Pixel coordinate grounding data

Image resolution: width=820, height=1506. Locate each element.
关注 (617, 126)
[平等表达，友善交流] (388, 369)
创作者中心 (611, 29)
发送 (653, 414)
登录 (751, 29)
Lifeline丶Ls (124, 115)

### What this task involves
All records above are to be printed exactly, with nothing omitted.

### Task response
Image resolution: width=820, height=1506. Locate each element.
关注 (617, 126)
[平等表达，友善交流] (388, 369)
创作者中心 (611, 29)
发送 (653, 414)
登录 (751, 29)
Lifeline丶Ls (124, 115)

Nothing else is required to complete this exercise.